Green Electricity Trading in China

Green electricity is produced from non-fossil fuel resources such as wind, solar energy, geothermal heat, and biomasses. Its production generally has a much lower environmental impact compared to that of conventional electricity. Green electricity also conserves limited resources and avoids a large number of greenhouse emissions from fossil fuel combustion. In China, green electricity is mainly generated from wind and solar.  A green power system is a network of green electricity suppliers and consumers. In the power trading market, the suppliers are renewable energy generators, while buyers normally include enterprises and power retailers.
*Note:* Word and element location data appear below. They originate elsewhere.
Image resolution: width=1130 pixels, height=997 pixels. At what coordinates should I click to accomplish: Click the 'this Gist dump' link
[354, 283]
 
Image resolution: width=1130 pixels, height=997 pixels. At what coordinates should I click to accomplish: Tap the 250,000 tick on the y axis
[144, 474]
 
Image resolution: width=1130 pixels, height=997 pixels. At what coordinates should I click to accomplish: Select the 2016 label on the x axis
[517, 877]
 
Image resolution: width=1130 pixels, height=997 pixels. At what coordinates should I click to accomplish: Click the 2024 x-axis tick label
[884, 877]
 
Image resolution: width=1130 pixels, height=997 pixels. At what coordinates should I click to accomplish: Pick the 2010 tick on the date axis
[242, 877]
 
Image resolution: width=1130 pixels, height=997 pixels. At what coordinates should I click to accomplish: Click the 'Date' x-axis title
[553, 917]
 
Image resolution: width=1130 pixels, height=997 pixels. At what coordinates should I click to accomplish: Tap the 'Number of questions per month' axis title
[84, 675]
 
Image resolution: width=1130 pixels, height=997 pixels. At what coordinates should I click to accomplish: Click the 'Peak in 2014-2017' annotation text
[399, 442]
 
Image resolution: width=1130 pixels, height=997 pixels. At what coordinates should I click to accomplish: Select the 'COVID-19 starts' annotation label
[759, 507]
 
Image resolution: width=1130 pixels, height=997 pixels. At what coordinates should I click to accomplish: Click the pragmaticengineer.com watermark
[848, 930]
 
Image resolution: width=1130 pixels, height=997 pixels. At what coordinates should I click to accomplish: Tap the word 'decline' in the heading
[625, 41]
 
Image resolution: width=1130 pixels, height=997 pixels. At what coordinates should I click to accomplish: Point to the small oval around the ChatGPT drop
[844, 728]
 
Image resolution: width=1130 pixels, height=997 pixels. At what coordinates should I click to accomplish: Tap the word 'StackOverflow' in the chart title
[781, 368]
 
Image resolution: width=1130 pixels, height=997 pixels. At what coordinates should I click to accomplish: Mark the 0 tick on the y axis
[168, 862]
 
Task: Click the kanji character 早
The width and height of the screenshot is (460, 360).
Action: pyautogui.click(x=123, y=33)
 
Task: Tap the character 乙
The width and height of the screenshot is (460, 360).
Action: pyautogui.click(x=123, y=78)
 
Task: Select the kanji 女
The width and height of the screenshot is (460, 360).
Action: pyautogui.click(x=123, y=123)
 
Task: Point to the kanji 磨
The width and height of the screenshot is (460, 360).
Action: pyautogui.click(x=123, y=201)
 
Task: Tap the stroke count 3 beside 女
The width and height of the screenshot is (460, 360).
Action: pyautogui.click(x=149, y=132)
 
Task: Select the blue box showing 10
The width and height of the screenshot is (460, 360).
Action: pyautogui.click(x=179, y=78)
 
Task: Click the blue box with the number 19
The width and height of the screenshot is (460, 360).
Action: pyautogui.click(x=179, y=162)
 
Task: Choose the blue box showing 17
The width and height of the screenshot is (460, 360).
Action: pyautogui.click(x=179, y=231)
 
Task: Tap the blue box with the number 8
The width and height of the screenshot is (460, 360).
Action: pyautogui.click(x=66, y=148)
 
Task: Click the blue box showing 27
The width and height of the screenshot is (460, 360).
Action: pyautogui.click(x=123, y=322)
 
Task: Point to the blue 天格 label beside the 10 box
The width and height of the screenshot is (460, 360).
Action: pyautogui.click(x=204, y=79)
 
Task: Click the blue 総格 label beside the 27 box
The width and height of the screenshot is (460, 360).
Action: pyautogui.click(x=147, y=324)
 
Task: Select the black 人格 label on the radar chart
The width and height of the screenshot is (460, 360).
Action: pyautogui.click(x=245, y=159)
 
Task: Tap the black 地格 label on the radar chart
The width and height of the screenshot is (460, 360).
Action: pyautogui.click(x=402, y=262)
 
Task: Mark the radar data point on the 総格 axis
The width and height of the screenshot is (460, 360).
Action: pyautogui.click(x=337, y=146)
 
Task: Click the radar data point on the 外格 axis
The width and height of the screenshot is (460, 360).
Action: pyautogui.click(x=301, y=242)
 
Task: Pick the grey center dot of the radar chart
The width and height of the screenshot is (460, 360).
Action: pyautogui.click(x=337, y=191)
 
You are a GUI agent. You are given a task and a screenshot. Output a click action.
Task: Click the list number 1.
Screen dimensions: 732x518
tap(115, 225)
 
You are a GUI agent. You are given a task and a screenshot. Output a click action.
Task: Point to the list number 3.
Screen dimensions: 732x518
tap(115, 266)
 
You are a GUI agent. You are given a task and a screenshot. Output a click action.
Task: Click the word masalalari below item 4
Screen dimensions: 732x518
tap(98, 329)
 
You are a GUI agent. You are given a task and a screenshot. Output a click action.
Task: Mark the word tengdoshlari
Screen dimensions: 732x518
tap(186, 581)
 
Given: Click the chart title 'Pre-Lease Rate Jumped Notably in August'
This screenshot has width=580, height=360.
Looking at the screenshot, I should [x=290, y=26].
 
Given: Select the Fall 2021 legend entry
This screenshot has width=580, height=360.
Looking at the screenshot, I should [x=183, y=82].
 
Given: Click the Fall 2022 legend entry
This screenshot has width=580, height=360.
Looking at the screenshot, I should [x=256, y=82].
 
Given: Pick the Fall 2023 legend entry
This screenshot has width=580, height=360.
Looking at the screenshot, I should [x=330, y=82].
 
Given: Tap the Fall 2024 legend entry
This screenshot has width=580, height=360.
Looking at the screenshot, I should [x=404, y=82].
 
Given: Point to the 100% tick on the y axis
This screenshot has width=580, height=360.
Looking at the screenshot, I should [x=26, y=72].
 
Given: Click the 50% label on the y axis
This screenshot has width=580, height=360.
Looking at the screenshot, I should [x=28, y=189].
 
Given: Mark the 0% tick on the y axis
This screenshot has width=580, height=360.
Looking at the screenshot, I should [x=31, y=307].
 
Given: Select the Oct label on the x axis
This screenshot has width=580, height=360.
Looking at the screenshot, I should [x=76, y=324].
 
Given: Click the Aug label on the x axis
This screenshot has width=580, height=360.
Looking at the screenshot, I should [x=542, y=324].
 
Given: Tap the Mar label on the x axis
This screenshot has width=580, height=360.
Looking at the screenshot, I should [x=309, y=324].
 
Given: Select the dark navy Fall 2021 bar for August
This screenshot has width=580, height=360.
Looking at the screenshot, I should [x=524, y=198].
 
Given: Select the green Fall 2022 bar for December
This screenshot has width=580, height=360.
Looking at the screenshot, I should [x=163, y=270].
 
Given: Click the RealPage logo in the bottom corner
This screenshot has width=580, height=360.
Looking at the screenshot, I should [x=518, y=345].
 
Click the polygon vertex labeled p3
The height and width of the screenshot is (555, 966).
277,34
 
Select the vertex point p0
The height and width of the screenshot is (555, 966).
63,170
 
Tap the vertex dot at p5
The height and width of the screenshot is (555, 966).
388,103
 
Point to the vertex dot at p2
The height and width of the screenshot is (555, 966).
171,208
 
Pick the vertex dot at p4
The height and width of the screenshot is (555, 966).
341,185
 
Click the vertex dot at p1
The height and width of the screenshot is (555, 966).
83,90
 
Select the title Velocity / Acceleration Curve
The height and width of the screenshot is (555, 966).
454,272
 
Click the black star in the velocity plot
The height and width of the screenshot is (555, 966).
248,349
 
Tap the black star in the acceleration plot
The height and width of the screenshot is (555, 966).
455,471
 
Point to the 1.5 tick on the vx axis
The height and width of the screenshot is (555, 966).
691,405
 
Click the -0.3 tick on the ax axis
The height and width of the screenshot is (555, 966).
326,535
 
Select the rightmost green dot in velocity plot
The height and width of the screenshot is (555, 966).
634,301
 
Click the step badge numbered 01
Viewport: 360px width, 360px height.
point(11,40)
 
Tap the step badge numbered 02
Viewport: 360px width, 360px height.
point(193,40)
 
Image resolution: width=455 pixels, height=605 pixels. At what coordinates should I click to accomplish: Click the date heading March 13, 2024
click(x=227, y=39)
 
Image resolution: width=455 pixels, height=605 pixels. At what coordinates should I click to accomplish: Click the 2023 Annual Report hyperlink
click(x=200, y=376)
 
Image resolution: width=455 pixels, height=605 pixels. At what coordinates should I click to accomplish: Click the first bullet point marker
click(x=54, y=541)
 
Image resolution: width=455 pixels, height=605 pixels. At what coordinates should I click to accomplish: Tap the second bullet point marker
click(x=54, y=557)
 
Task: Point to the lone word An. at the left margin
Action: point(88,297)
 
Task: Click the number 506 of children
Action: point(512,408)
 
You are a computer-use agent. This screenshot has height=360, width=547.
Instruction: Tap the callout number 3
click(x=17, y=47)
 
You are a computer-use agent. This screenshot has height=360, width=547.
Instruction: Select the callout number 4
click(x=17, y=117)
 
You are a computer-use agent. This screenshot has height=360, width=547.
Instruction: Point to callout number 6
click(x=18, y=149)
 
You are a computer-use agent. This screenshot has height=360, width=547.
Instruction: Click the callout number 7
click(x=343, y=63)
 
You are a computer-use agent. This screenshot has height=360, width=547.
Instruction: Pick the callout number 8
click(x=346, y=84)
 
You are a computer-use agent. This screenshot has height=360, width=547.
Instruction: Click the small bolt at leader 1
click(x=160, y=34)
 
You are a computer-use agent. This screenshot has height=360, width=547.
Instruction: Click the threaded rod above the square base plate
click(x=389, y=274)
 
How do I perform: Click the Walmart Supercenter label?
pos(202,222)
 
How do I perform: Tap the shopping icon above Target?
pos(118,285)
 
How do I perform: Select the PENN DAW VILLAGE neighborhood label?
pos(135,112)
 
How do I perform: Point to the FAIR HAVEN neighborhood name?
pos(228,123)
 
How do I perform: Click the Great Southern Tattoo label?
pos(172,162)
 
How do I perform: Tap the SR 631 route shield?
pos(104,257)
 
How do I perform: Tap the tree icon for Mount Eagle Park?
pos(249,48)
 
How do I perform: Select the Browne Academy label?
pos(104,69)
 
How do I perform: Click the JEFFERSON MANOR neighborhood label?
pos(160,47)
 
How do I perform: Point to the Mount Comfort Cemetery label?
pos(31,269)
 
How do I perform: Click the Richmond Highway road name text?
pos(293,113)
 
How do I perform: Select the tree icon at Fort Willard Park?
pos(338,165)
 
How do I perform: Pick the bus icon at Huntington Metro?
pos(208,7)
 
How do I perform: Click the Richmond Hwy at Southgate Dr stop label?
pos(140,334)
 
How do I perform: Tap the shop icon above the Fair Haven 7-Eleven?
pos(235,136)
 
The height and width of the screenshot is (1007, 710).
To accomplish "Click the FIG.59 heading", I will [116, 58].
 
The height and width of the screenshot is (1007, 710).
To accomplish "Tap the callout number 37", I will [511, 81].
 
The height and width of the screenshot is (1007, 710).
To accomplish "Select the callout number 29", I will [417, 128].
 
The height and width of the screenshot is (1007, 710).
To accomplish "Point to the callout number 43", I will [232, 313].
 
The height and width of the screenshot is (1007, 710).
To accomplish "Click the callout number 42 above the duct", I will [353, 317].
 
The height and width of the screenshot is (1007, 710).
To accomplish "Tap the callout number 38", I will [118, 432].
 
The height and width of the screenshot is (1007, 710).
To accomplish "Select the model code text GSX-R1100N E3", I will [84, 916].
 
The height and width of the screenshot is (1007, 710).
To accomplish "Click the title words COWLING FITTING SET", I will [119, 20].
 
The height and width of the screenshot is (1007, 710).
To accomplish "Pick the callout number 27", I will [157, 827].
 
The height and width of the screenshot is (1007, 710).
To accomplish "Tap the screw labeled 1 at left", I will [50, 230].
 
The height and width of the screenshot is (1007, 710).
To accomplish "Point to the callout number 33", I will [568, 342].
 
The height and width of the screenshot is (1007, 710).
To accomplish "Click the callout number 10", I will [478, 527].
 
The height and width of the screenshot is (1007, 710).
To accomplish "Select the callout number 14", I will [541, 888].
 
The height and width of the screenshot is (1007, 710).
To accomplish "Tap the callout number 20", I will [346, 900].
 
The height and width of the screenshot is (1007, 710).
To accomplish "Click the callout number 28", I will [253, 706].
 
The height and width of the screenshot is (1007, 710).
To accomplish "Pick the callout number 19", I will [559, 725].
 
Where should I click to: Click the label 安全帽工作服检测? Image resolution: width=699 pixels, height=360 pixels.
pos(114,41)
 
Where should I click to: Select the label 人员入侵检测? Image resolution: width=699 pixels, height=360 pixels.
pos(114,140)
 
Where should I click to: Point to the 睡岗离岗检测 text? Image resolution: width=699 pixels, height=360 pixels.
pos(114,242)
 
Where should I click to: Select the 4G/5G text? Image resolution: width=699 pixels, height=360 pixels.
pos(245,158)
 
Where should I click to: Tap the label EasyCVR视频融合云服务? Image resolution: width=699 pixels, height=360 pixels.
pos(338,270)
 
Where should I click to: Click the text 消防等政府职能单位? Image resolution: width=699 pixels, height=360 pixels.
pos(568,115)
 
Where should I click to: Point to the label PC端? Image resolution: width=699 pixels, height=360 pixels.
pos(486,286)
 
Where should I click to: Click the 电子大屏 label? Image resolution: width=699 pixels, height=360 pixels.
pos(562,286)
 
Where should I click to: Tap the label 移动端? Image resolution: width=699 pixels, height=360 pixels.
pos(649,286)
The general trading process starts with buyers signing Power Purchase Agreements (PPA) in the green power market with suppliers. Then, the agreed amount of green energy will be allocated to the buyers. According to the new rules published by Beijing Power Exchange Centre, China’s trading system involves two types of transactions: in-province trading and cross-province trading. In-province end users and power retailers can purchase green power directly from a power generation firm within the province, while out-of-province buyers have to bid for renewable products from a distributor recognized at the province level. 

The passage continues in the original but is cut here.